ÉNONCÉ DU PROBLÈME:
Renvoyez mot pour mot le passage de l'article ci-dessous sur les hausses d'impôt, depuis « Selon des experts » jusqu'à « des conditions actuelles. ».

Les hausses d'impôt pour les gens riches promises par le Parti québécois et la Coalition avenir Québec ne plaisent pas aux Québécois fortunés... mais pas au point de les pousser à vendre leurs avoirs dès maintenant pour espérer économiser de l'impôt sur le gain en capital.

Selon des experts consultés par La Presse Affaires, les importantes ventes d'actions lancées récemment par certains dirigeants d'entreprise du Québec ne sont pas liées au contexte électoral.

Et ceux qui gèrent la fortune des gens riches ne notent aucune frénésie particulière chez leurs clients. 

Le Parti québécois et la Coalition avenir Québec (CAQ) ont annoncé leur intention d'augmenter la proportion du gain en capital qui sera imposé s'ils sont élus. Malgré cela, les gens fortunés ne semblent pas encore se précipiter pour liquider des actifs et économiser de l'impôt en profitant des conditions actuelles. 

«Personne, personne, personne ne bouge à cause des élections, tranche Hélène Bronsard, vice-présidente de la gestion privée chez Raymond Chabot Grant Thornton. Leurs préoccupations n'ont rien à voir avec la CAQ ou le PQ. Aucun gestionnaire ne m'a fait part d'appels de clients à cet égard.»

«Nos clients ne sont pas plus actifs et n'ont aucune inquiétude particulière», dit aussi Jean-Paul Giacometti, vice-président et gestionnaire de portefeuille chez Claret. 

Le message est le même chez Medici et Landry Morin, deux firmes de gestion de portefeuille. Et il est corroboré par les bras de gestion privée de la Banque Nationale et de BMO Groupe Financier.

DONNÉES FOURNIES:
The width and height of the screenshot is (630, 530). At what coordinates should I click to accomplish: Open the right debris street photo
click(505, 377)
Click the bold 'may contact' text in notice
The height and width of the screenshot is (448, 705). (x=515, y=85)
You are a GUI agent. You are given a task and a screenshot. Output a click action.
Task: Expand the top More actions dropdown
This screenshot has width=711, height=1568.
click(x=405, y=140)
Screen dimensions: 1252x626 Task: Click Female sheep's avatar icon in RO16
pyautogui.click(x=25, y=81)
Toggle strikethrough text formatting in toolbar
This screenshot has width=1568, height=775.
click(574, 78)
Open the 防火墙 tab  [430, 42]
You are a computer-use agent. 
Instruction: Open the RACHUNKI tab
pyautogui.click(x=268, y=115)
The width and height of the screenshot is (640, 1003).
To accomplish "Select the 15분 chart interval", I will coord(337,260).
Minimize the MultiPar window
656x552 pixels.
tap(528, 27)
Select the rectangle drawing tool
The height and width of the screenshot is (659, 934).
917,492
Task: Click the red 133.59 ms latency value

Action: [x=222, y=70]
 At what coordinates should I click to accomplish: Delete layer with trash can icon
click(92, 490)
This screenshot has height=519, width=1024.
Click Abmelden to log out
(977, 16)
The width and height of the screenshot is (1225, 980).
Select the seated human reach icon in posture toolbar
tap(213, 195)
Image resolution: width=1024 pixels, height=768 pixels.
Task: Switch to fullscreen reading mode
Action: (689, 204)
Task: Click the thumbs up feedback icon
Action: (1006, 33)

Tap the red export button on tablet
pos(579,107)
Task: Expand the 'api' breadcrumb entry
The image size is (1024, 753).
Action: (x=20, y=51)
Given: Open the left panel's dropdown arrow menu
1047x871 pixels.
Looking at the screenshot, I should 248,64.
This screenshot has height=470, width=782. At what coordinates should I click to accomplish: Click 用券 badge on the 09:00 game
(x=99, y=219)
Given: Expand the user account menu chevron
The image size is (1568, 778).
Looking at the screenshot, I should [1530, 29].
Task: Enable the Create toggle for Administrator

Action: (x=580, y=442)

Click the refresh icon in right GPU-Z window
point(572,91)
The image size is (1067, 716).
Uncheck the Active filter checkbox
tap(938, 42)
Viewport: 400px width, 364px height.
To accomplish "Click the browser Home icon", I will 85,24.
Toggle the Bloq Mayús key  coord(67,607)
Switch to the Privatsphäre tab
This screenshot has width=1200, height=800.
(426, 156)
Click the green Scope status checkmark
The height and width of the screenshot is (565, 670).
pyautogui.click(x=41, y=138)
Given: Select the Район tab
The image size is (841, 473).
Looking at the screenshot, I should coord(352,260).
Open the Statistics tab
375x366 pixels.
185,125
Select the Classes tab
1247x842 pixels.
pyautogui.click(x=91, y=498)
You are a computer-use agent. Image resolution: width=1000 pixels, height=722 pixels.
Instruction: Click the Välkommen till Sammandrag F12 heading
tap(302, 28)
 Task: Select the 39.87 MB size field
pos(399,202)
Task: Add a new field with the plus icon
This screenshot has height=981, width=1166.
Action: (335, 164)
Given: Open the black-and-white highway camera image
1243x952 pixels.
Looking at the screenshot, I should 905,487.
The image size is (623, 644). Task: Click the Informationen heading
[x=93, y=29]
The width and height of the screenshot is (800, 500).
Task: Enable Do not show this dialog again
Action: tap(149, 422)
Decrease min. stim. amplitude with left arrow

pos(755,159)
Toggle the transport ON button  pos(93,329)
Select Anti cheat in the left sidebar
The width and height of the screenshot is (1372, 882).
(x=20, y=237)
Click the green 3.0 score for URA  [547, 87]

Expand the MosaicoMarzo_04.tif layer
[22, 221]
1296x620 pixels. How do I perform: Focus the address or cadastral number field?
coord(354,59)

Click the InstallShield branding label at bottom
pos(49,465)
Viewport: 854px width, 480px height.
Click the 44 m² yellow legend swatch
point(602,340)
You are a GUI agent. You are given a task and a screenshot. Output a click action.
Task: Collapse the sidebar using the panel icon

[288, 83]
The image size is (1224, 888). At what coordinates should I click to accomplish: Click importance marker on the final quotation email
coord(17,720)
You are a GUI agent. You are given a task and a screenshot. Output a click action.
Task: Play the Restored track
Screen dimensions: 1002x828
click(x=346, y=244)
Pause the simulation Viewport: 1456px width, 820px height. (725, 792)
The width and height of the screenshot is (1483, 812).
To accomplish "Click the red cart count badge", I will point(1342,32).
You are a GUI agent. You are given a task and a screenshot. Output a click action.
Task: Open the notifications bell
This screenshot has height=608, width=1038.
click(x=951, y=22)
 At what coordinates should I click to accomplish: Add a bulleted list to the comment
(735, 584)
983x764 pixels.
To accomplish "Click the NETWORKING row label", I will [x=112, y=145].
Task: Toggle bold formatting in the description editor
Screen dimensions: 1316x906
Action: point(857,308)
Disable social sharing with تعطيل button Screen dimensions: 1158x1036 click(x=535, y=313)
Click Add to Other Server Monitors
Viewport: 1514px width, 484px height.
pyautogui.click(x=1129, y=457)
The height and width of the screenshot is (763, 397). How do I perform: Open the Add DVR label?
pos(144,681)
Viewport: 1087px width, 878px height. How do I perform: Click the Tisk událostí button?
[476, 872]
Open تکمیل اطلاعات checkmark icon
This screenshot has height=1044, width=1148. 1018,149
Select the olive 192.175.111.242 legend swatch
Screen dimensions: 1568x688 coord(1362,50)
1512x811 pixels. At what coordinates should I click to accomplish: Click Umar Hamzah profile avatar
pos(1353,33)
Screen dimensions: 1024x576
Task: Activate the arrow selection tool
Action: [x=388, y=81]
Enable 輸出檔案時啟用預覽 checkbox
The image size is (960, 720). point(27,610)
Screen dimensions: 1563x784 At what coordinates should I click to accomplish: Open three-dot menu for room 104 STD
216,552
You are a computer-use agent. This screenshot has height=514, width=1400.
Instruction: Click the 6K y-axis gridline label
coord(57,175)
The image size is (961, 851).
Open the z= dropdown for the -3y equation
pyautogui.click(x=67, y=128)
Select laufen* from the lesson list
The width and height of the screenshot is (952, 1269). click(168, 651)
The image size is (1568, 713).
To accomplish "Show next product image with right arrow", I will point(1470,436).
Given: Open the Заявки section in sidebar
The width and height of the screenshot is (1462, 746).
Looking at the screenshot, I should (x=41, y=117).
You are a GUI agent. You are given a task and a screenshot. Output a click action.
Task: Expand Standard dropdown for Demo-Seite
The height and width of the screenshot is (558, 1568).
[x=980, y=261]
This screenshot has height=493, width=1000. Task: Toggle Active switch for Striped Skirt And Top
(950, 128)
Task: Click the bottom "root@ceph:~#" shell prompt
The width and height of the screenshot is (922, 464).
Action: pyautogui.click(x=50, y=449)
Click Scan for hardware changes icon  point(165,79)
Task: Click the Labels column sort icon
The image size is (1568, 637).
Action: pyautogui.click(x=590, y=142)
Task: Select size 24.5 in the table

SOLUTION PROPOSÉE:
Selon des experts consultés par La Presse Affaires, les importantes ventes d'actions lancées récemment par certains dirigeants d'entreprise du Québec ne sont pas liées au contexte électoral.

Et ceux qui gèrent la fortune des gens riches ne notent aucune frénésie particulière chez leurs clients. 

Le Parti québécois et la Coalition avenir Québec (CAQ) ont annoncé leur intention d'augmenter la proportion du gain en capital qui sera imposé s'ils sont élus. Malgré cela, les gens fortunés ne semblent pas encore se précipiter pour liquider des actifs et économiser de l'impôt en profitant des conditions actuelles.